Naturschutz muss man in meinen Augen IMMER sowohl MIT als auch FÜR  Menschen machen, und nicht ohne und gegen sie..

Die Natur als solche schützen zu wollen, ist in meinen Augen der Hohn an sich.

Die weiss sich zu helfen und wird es auch schaffen, die Menschheit loszuwerden, wenns zu dolle wird.

Gerade Naturschützer wollen gerne vieles erhalten, wie es ist und vernachlässigen dabei beim aussperren der Menschen aus der Natur zu oft,  dass zum einen Natur sowieso im ständigen Wandel ist - ob mit oder ohne Menschen. Das ist Teil der Natur und Grundbedingung für das Leben.

Da die Natur also eh - auch ohne Menschen - überleben wird, geht es doch eigentlich darum, den Menschen zu schützen und nicht die Natur.

Und das bedeutet auch, dass man die Lebensgrundlagen der Menschheit schützt - und da schliesst sich der Kreis wieder:
Naturschutz ist letztlich die Erhaltung einer der Menschheit genehmen Natur  - nicht der Natur an sich, die prima ohne Menschen auskommt - welche die Lebensgrundlagen für die Menschheit schützt und nicht vernichtet.

Das wiederum impliziert für mich, dass das Nutzen der Natur letztlich die beste Grundlage fü einen guten Schutz derselben ist.

Was wertvoll ist, weil es genutzt wird (sei es wirtschaftlich, für die Freizeit oder sonstwie) wird auch geschützt werden.

Nicht aber, indem man die Menschen aussperrt und ihnen die Nutzung untersagt - so schafft man nur Feindbilder und keine Werte, die sich zu schützen lohnen.

Ob an einem Gewässer - egal wie groß - 1, 10, 100, 1000 oder tausende Angler tätig sind, ist für die Natur (ergo für deren Schutz) ja wurscht.

Das einzig relevante ist dabei, welche Menge Fisch entnommen wird, ob das vom Gewässer respektive den Beständen vertragen wird.

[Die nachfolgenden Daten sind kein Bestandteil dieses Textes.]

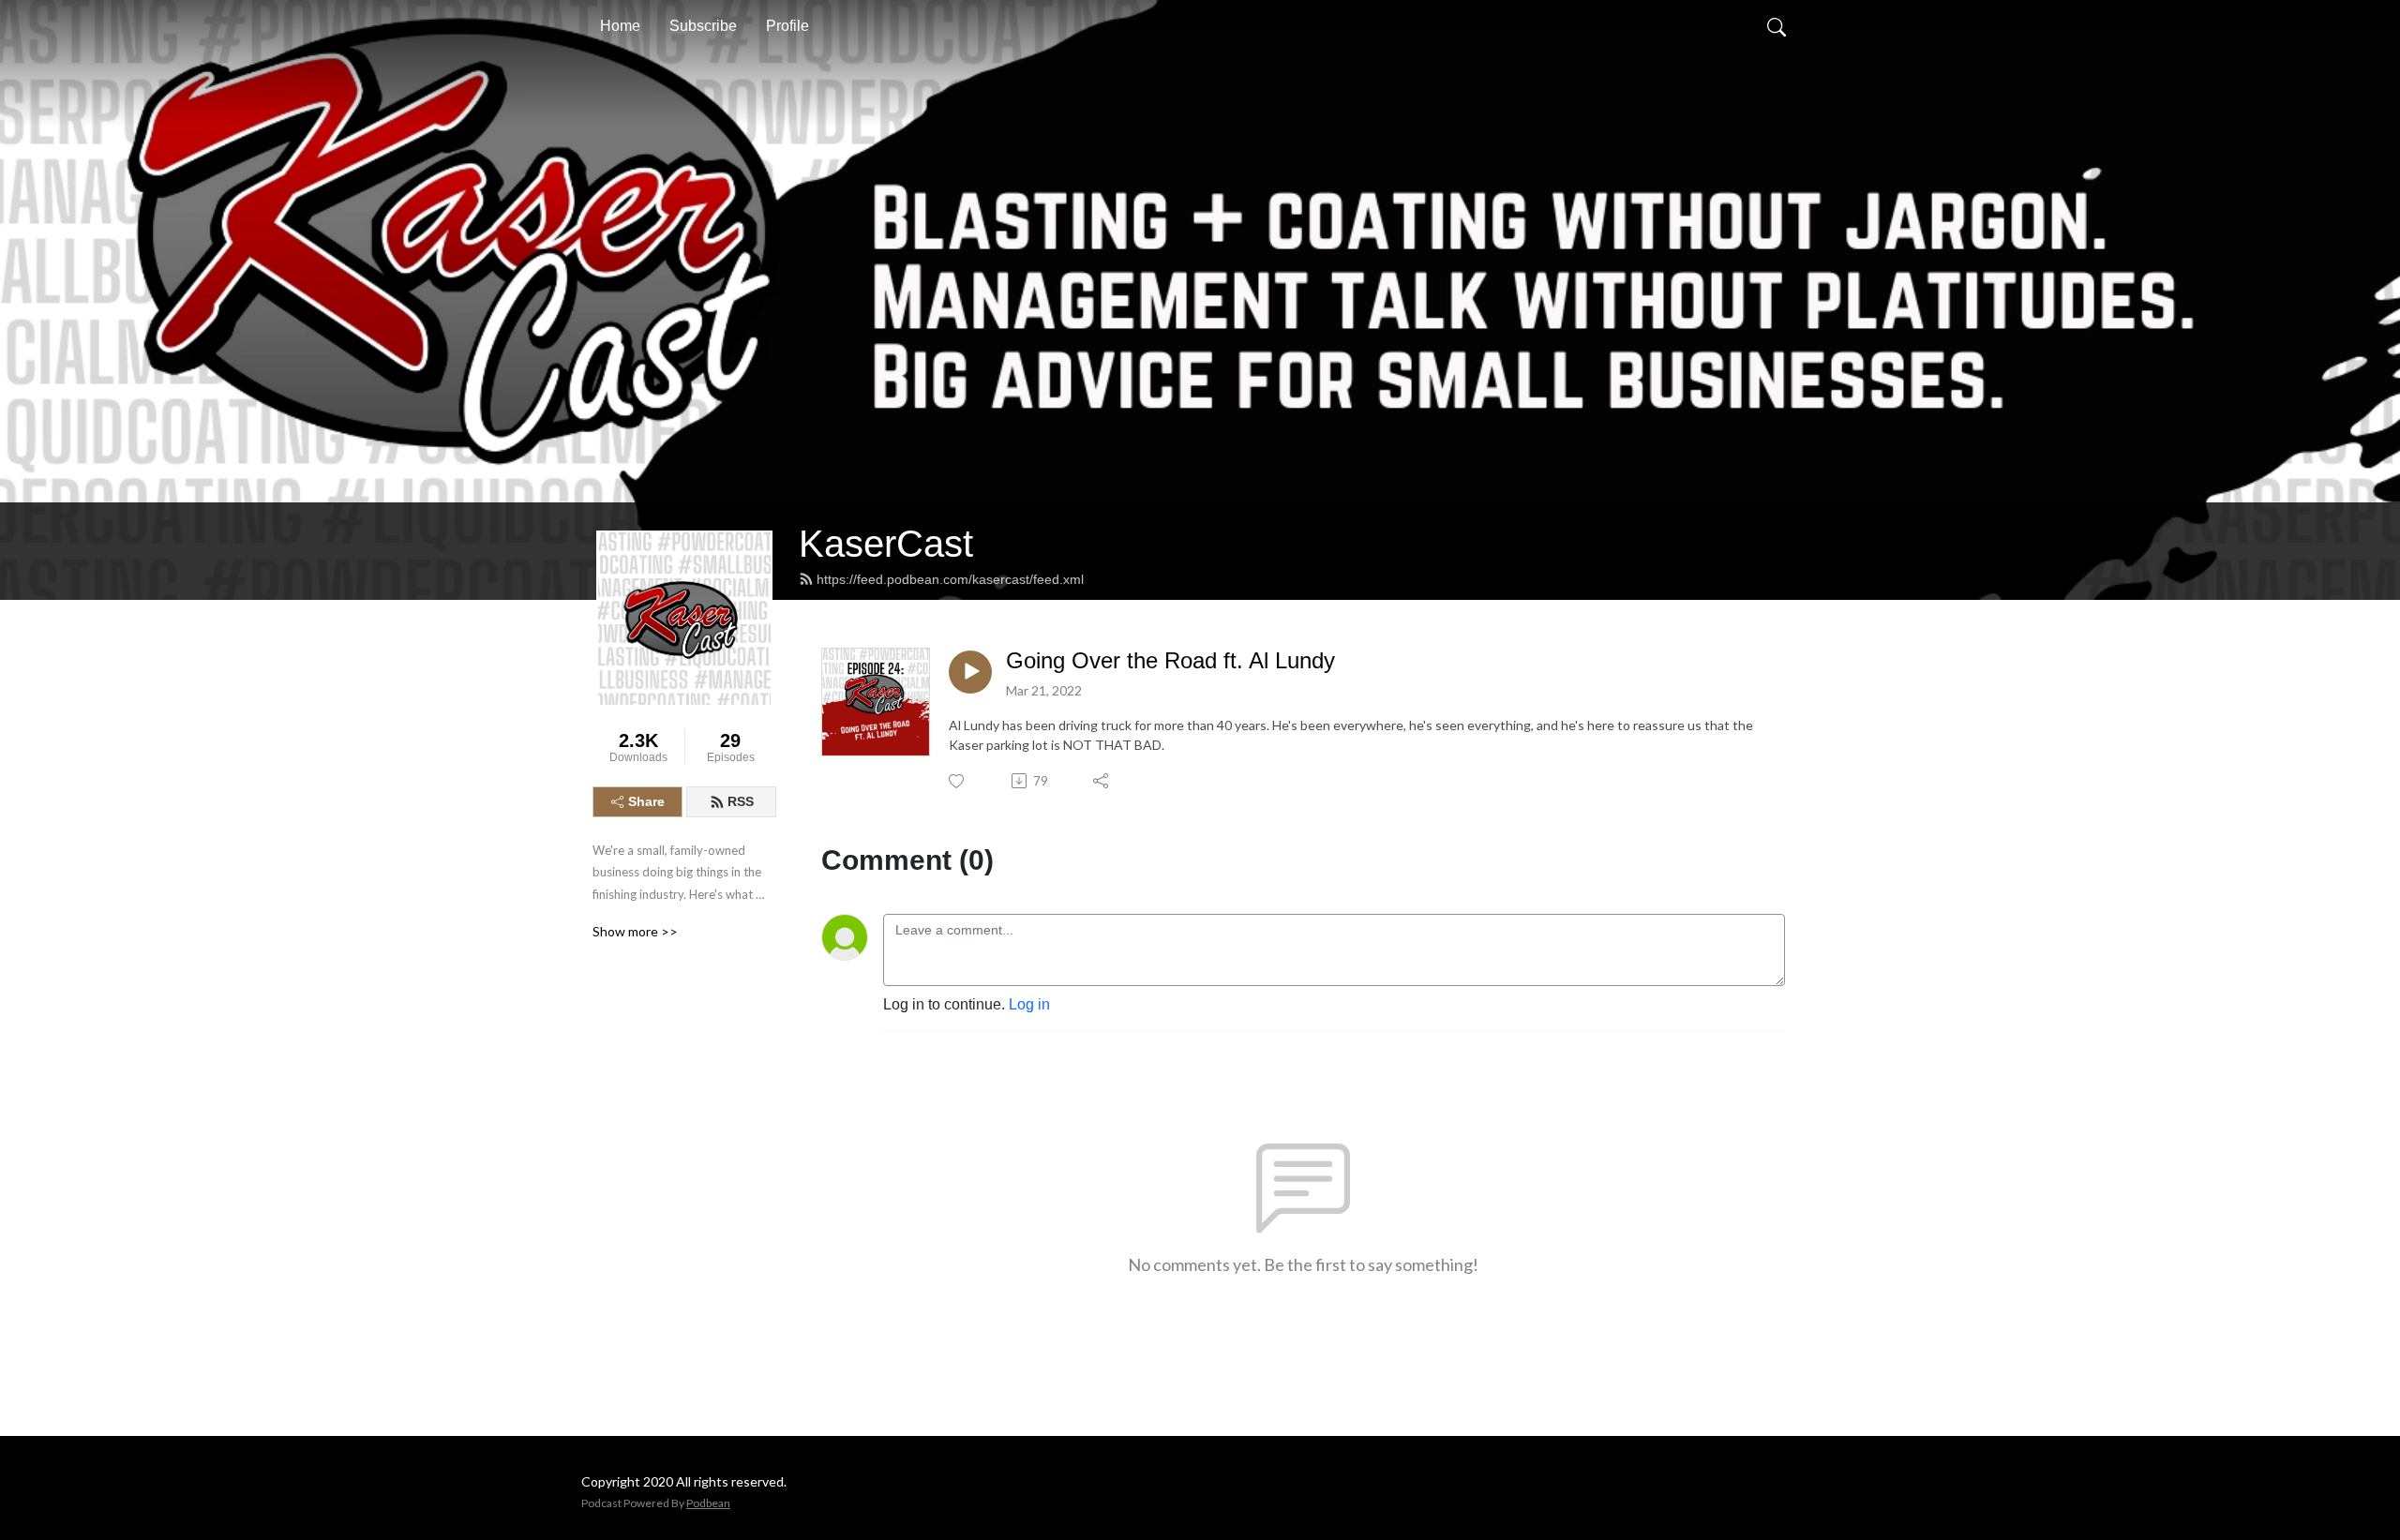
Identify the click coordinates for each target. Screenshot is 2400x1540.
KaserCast (886, 543)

Und es muss dann natürlich auch erlaubt sein, Fische zurück zu setzen - Wir sind ja Angler und keine Fischer. Wo ein verwertbarer Fang eine gerne gesehene Zugabe, aber nicht der Zweck des Angelns ist.

Bedeutet:
Will ich die Anglerzahl einschänken, ist es der falsche Weg.

Ich muss die zu entnehmende Fischmenge auf die Zahl der Angler verteilen.

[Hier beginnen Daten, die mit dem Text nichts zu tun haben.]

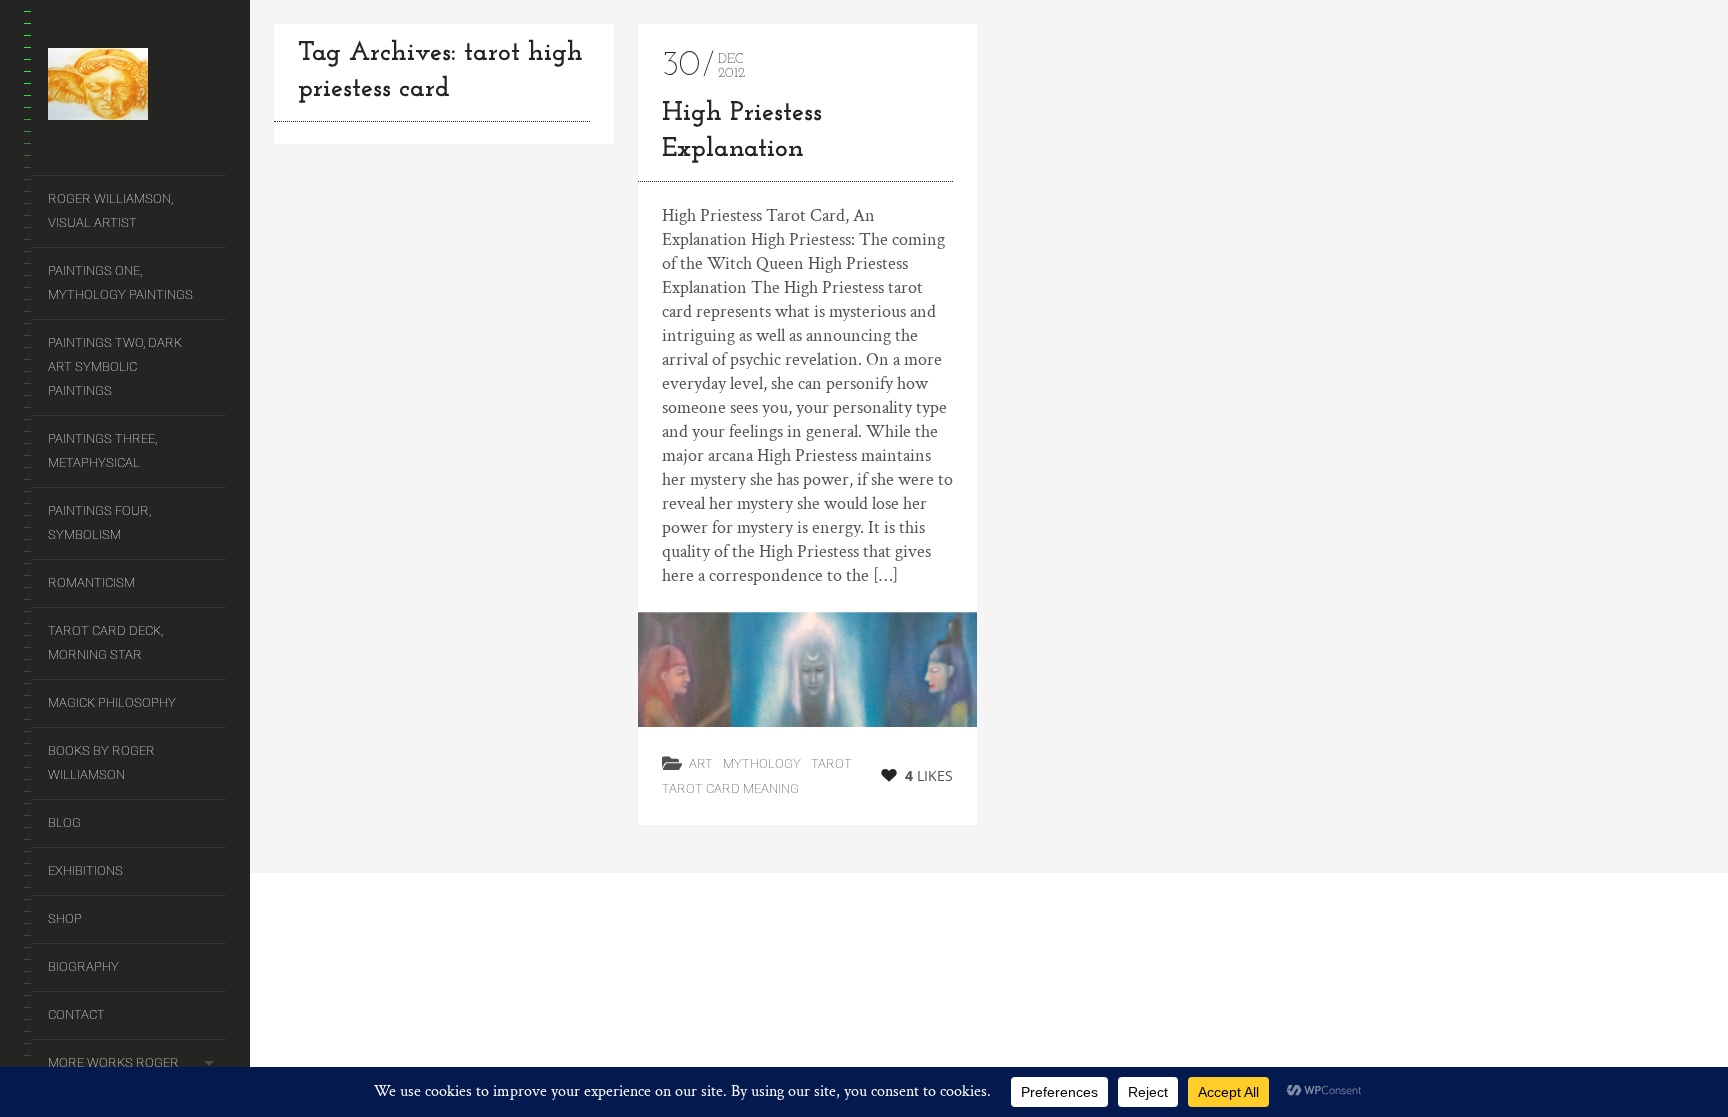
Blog (64, 822)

Je mehr ich dann zum Angeln kriege, desto wertvoller wird das Gut "gesundes Gewässer", desto eher wird man das schützen.

Das Problem ist hierbei nicht der Naturschutz, die oft genug gut genug wissen, dass sie in den Anglern da Partner haben, die eigentlich das gleiche Ziel haben:
Die Natur FÜR die Menschen (auch die Angler) zu schützen.

Das Problem sind eher die Tierschützer, die meinen jede Nutzung von Tieren wäre verwerflich.

Und daraus resultierend wieder unsere Verbände (speziell VDSF), die auf Grund dieses Tierschutzgedankens postuliert haben, dass nur die Verwertung der Fische zur menschlichen Ernährung als sinnvoll anzusehen wäre.

Dies mag zur damaligen Zeit vielleicht verständlich gewesen sein, war aber  auch schon damals der falsche Weg.

Das sehen auch viele Naturschützer so, die mit Tierschützern auch nicht immer viel am Hut haben.

Tierschutz hat seine Berechtigung aber auch - vor allem da, wo es darum geht, bei der industriellen Fleischproduktion darauf zu achten, dass den Tieren einm Mindestmaß an Respekt und Anstand entgegengebracht wird.

Tierschutz hat aber keinen Platz beim Angeln, wo es um die Nutzung natürlicher Ressourcen geht - sei es zum Verzehr oder aus sonstigen Gründen. 

Hier greift wiederum ein falsches, ethisch/moralisch überhöhtes und naturentfremdetes Denken, das zwar vielleicht ein Tier zu schützen vermag (sei es als Individuum oder Art), aber rein gar nichts mit Naturschutz (s.o.) zu tun hat.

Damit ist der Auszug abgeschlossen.